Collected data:
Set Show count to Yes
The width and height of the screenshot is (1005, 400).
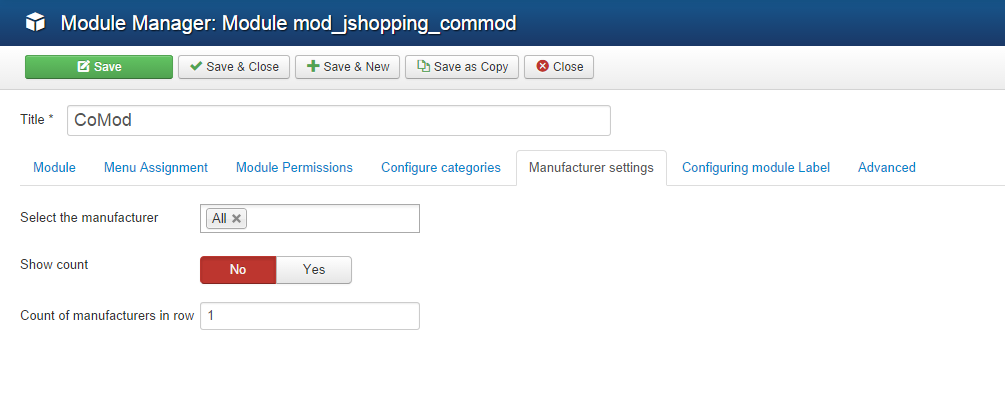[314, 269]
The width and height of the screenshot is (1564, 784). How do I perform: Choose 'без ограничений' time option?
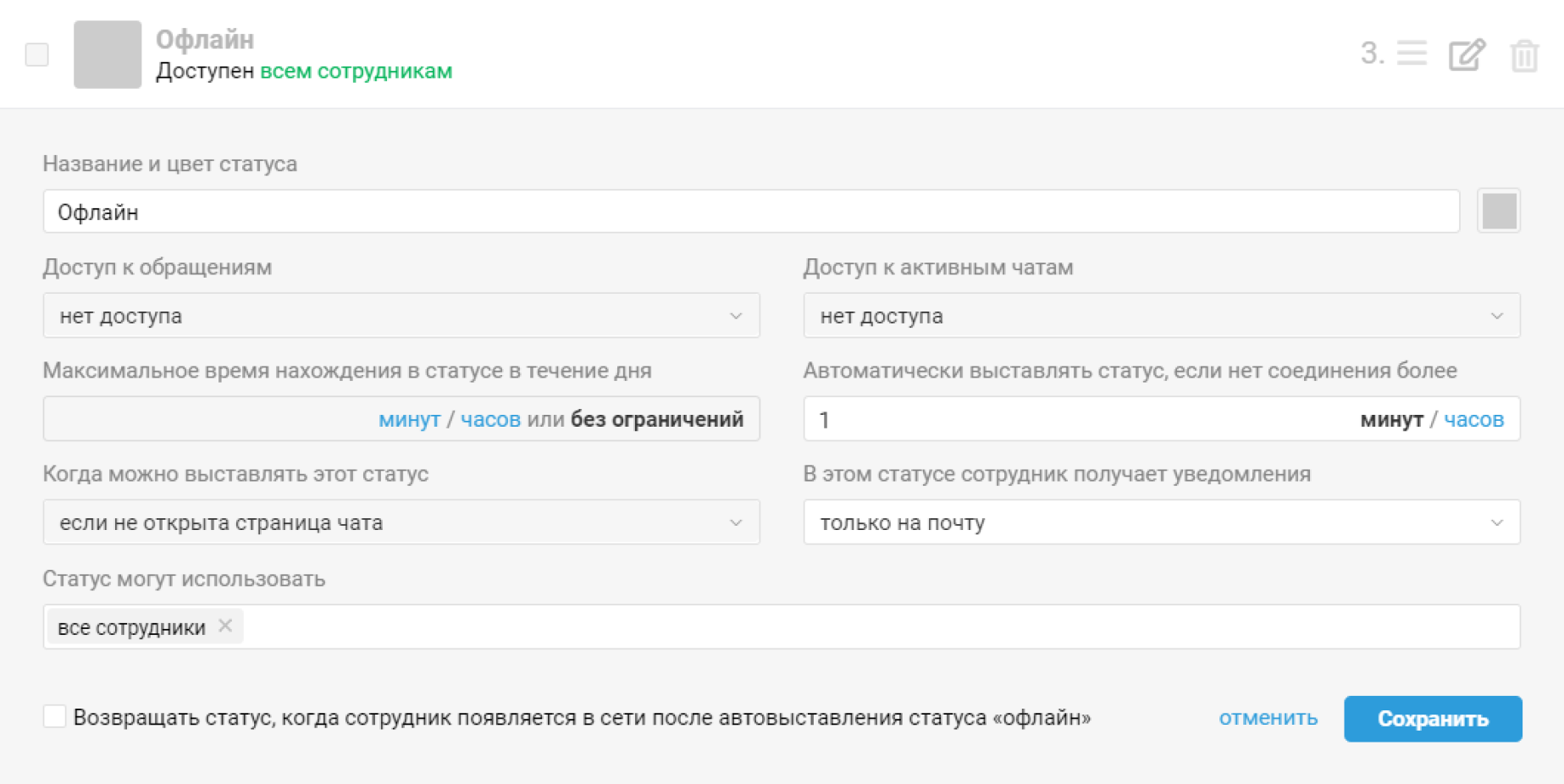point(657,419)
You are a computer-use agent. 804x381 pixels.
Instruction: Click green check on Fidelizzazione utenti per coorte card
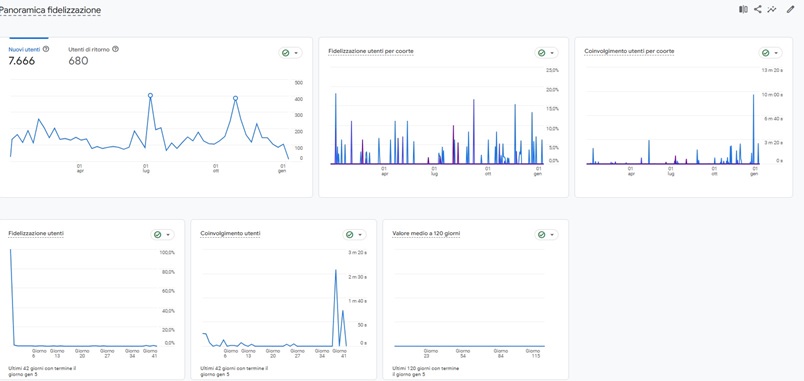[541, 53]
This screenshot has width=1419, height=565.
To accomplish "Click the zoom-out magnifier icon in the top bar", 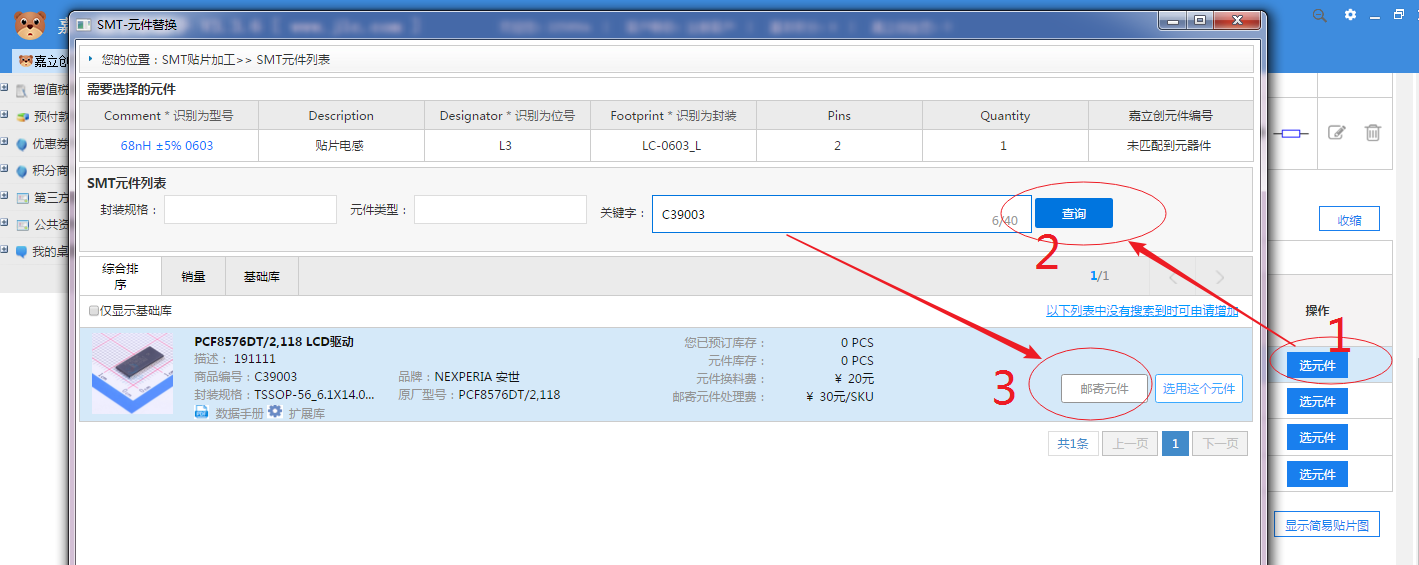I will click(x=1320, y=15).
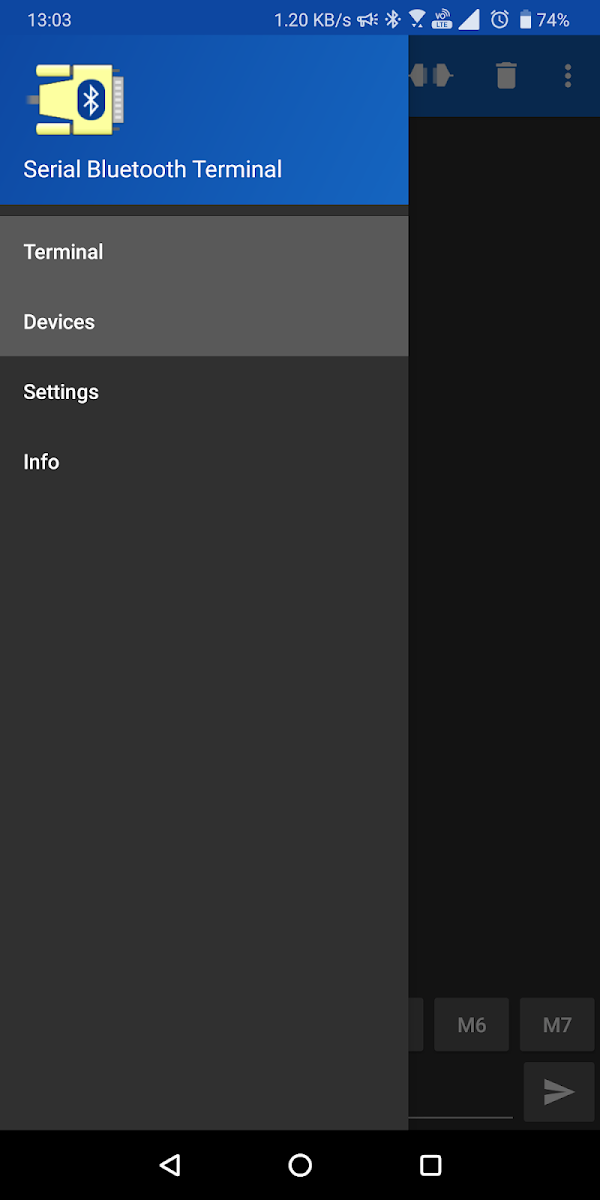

* [TASK REQUIREMENTS]: Instructions for the copy: start at the first entry, stop after the line containing "This screenshot has width=1419, height=565.", keep every line exact, and drop the pictures.

* [SOLUTION TO THE EXERCISE]:
Set Show count to Yes
The width and height of the screenshot is (1005, 400).
[314, 269]
The width and height of the screenshot is (1564, 784). How do I perform: Choose 'без ограничений' time option?
point(657,419)
You are a computer-use agent. 804x381 pixels.
Instruction: Click green check on Fidelizzazione utenti per coorte card
[541, 53]
This screenshot has width=1419, height=565.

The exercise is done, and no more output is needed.